Gilmar e a relação com Vorcaro
A atuação de Gilmar Mendes ocorre em meio a informações sobre contatos anteriores de Vorcaro com pessoas próximas ao ministro.
Em 2025, o ex-banqueiro procurou a advogada Guiomar Feitosa, então esposa de Gilmar, para uma possível contratação. Segundo relato da própria advogada, Vorcaro foi pessoalmente ao escritório em Brasília e manifestou interesse em contar com seus serviços.
A contratação, porém, não avançou. Guiomar afirmou que pediu a Vorcaro os números dos processos que pretendia discutir e deixou claro que não assumiria casos nos quais não acreditasse ou nos quais não pudesse oferecer uma perspectiva jurídica responsável. O banqueiro não apresentou os processos e, posteriormente, não manteve novos contatos com a advogada.
Guiomar e Gilmar foram casados entre 2007 e o fim de 2025.
O episódio ganhou relevância no contexto da crise envolvendo o Banco Master porque reforça o interesse das investigações em mapear as relações e contatos mantidos por Vorcaro ao longo dos últimos anos.
Contratos milionários
Vorcaro também manteve relações profissionais com outros nomes de destaque da advocacia brasileira. Em janeiro de 2024, o então banqueiro firmou um contrato de R$ 128 milhões com a advogada Viviane Barci, esposa do ministro Alexandre de Moraes.
O valor do contrato colocou Vorcaro no centro das atenções do meio jurídico e passou a integrar o conjunto de informações analisadas no contexto das investigações sobre o Banco Master.

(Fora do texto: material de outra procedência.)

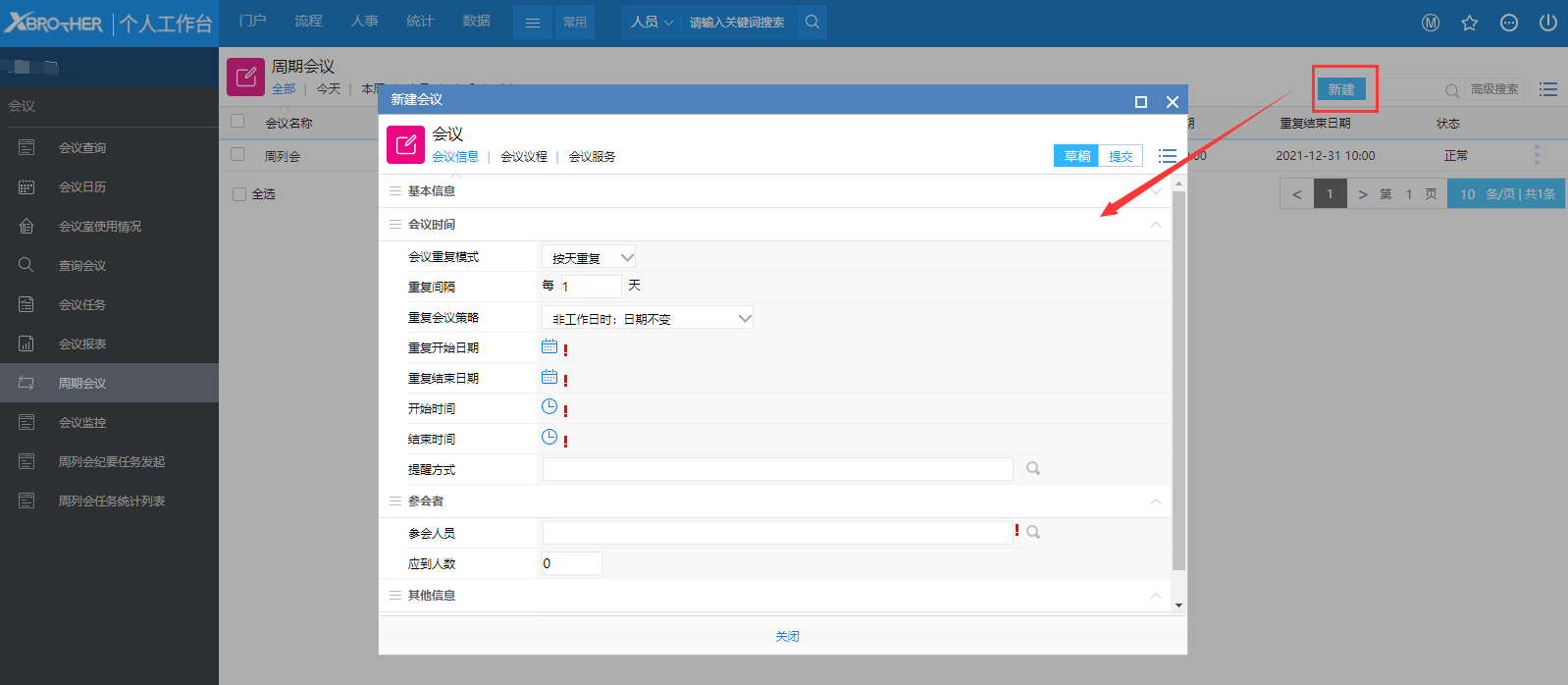Screen dimensions: 1568x685
Task: Click the search icon beside 参会人员 field
Action: [x=1033, y=532]
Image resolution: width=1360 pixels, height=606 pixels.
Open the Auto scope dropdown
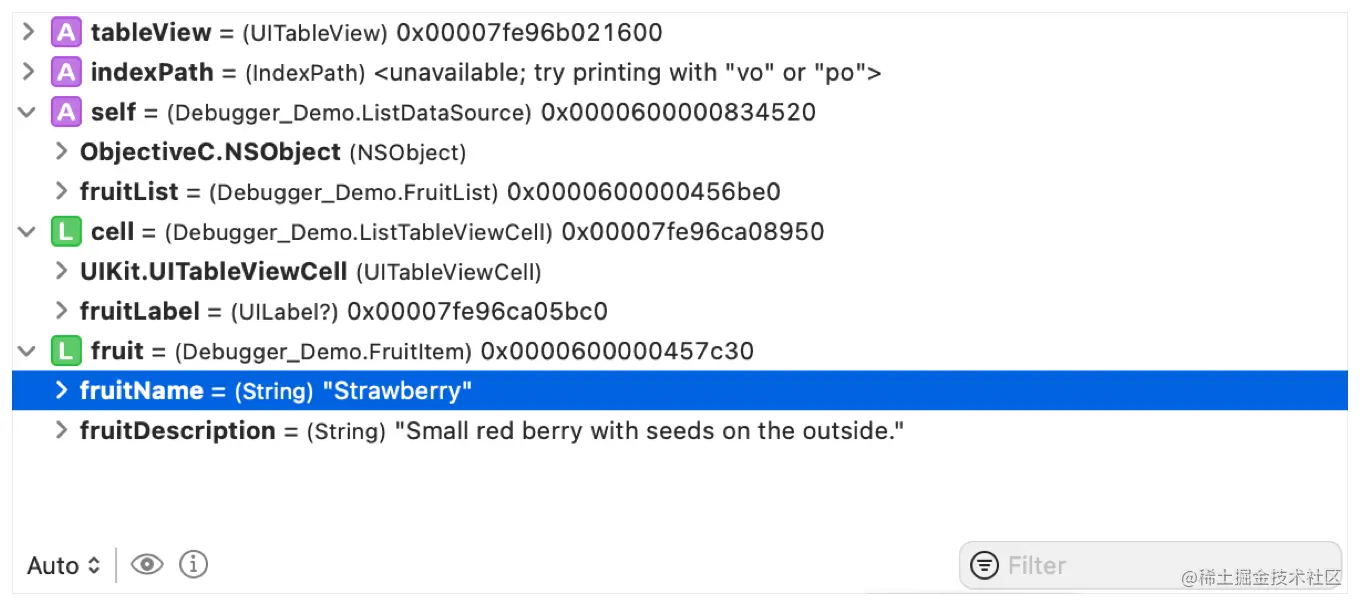click(63, 565)
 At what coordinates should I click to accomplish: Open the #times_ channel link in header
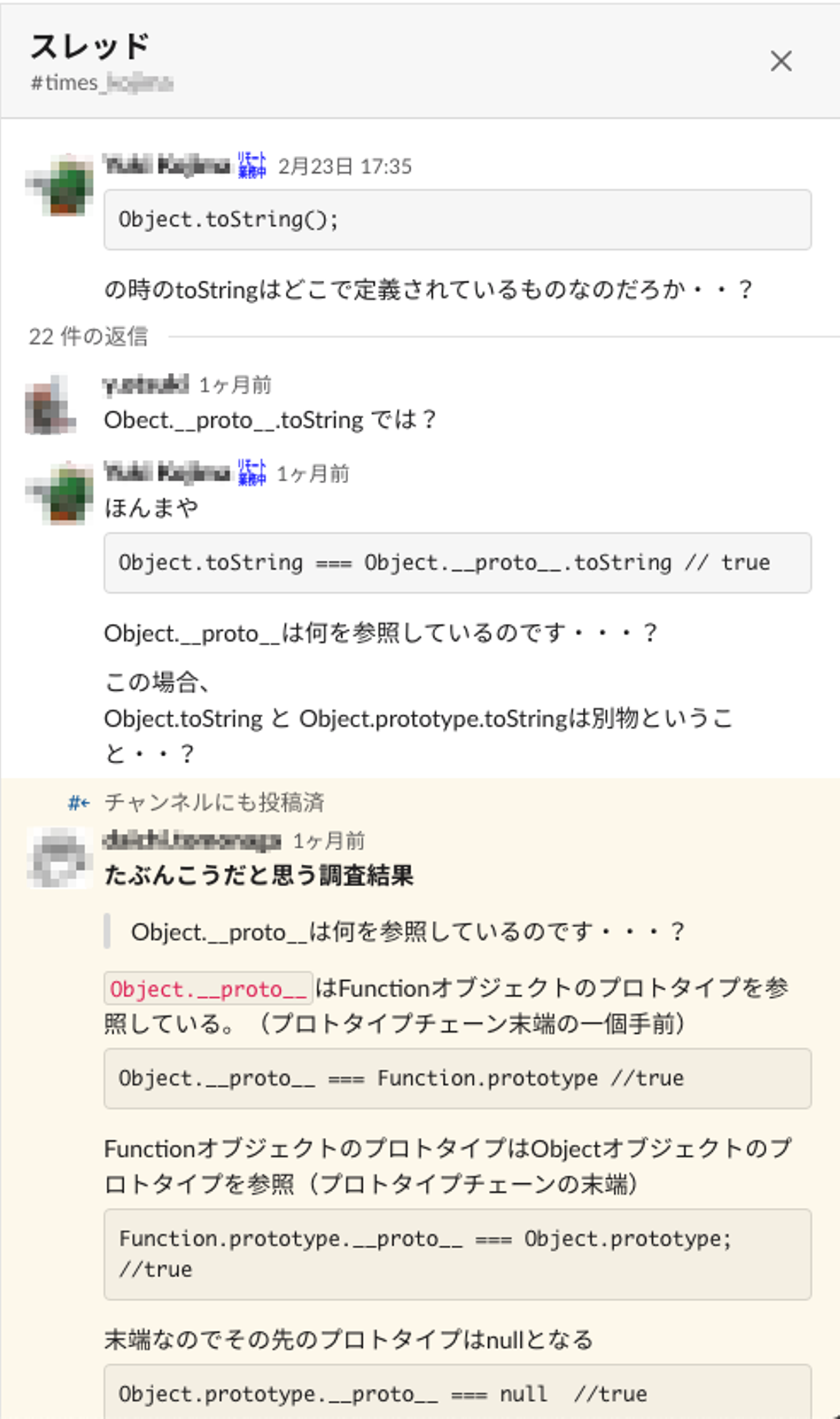tap(102, 83)
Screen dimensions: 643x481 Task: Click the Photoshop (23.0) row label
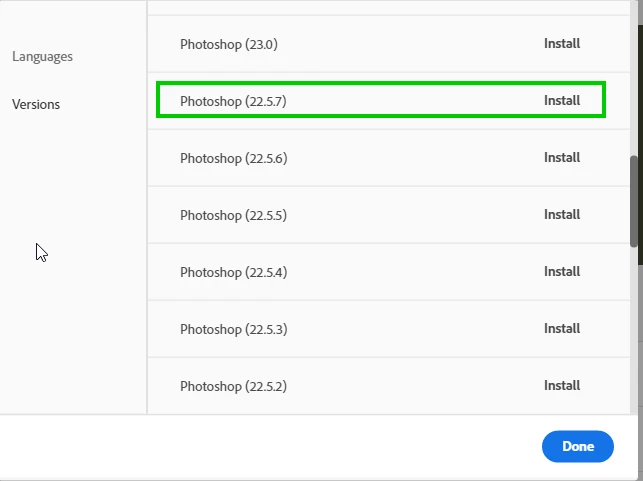(x=228, y=44)
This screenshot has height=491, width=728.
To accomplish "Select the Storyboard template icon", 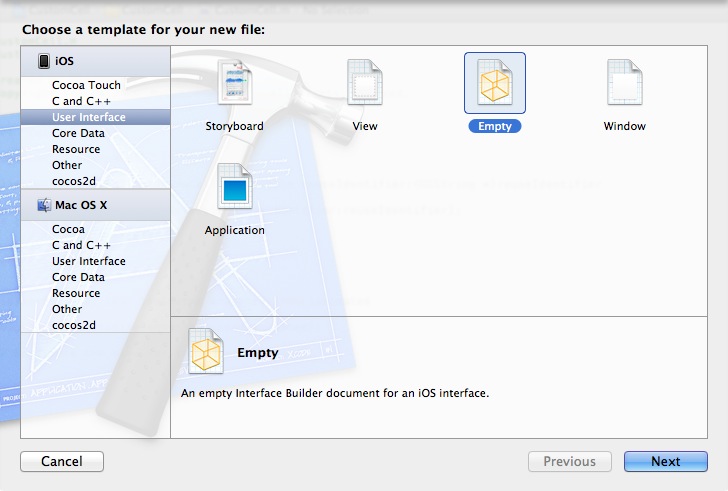I will coord(234,85).
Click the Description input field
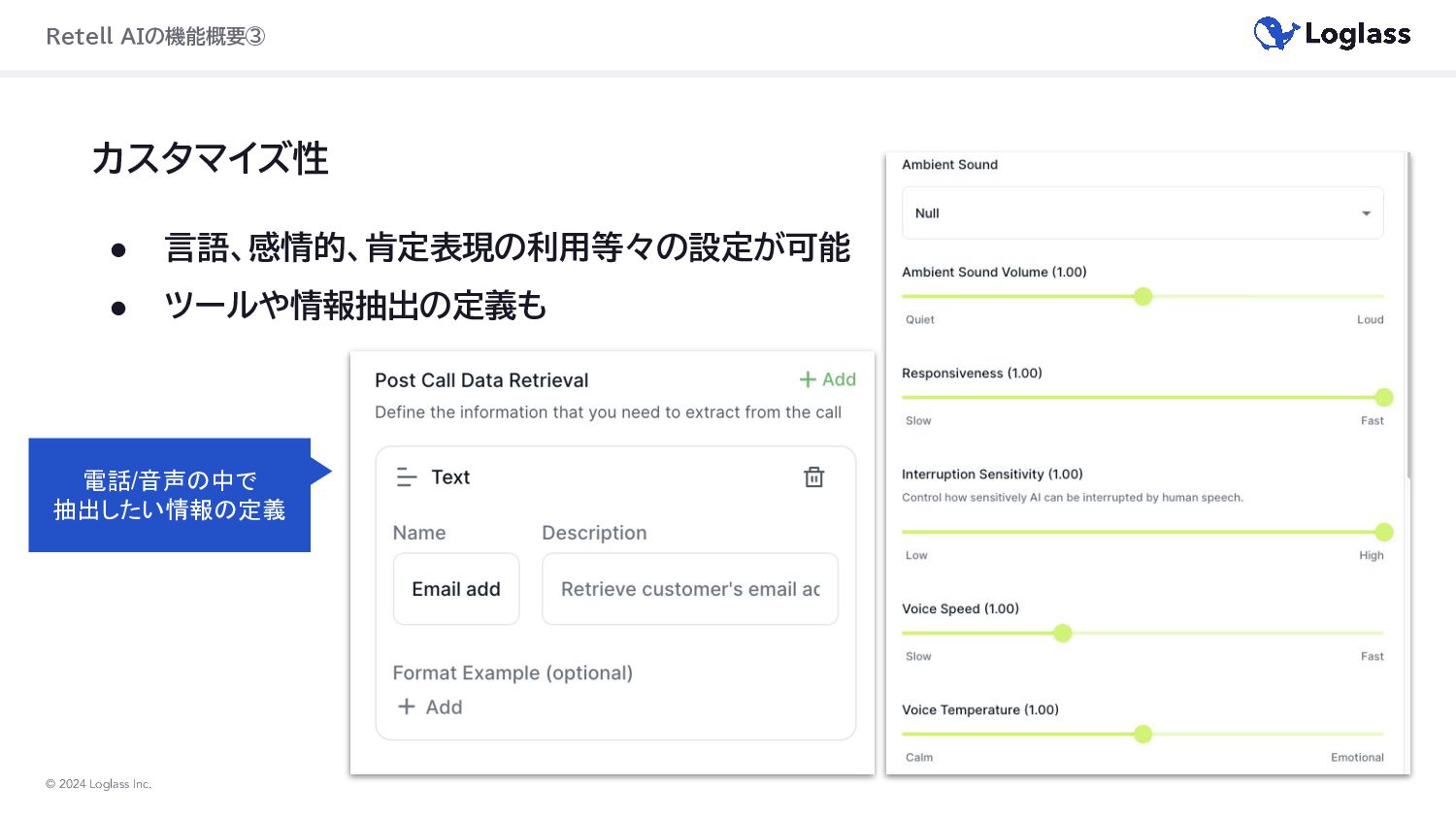1456x819 pixels. pyautogui.click(x=689, y=589)
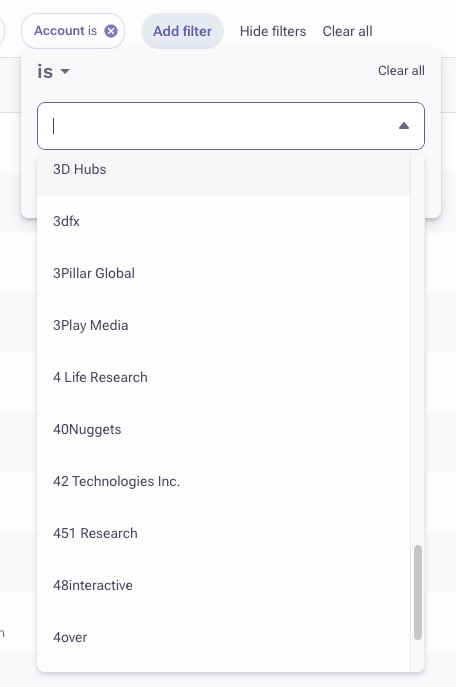
Task: Select 48interactive from the list
Action: 223,585
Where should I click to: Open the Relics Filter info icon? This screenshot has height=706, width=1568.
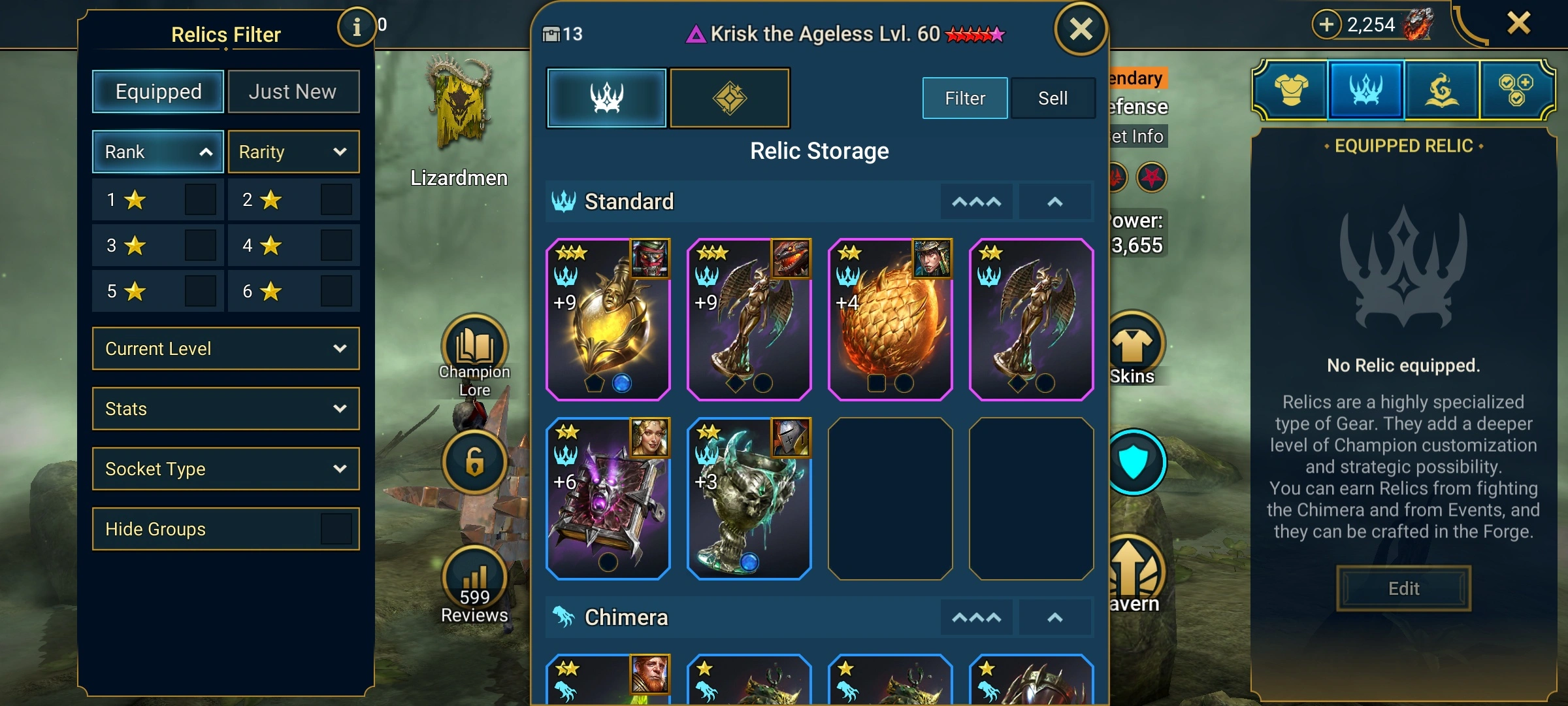click(x=356, y=27)
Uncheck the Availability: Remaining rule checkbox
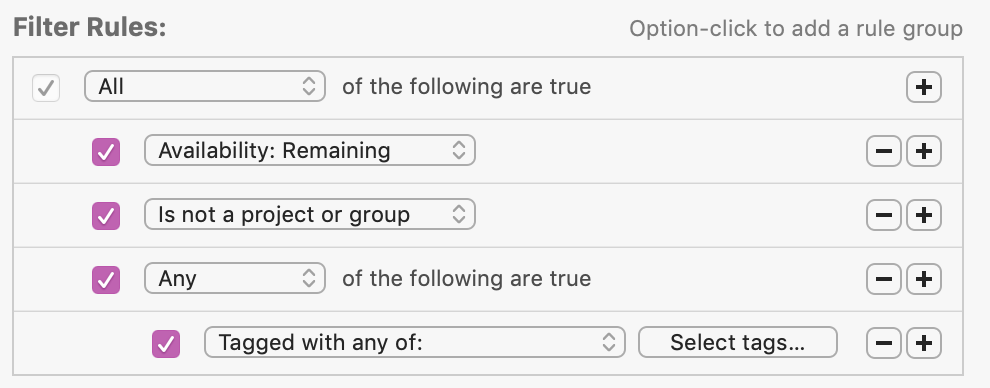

Agora, com Zanin e Gilmar determinando diretamente à Polícia Federal o envio de dados do celular de Vorcaro, ministros avaliam que a disputa em torno da condução do caso pode ganhar novos contornos dentro do Supremo. A expectativa é de que o conteúdo dos aparelhos ajude a esclarecer a extensão das relações mantidas pelo ex-banqueiro e possa produzir novos desdobramentos na investigação.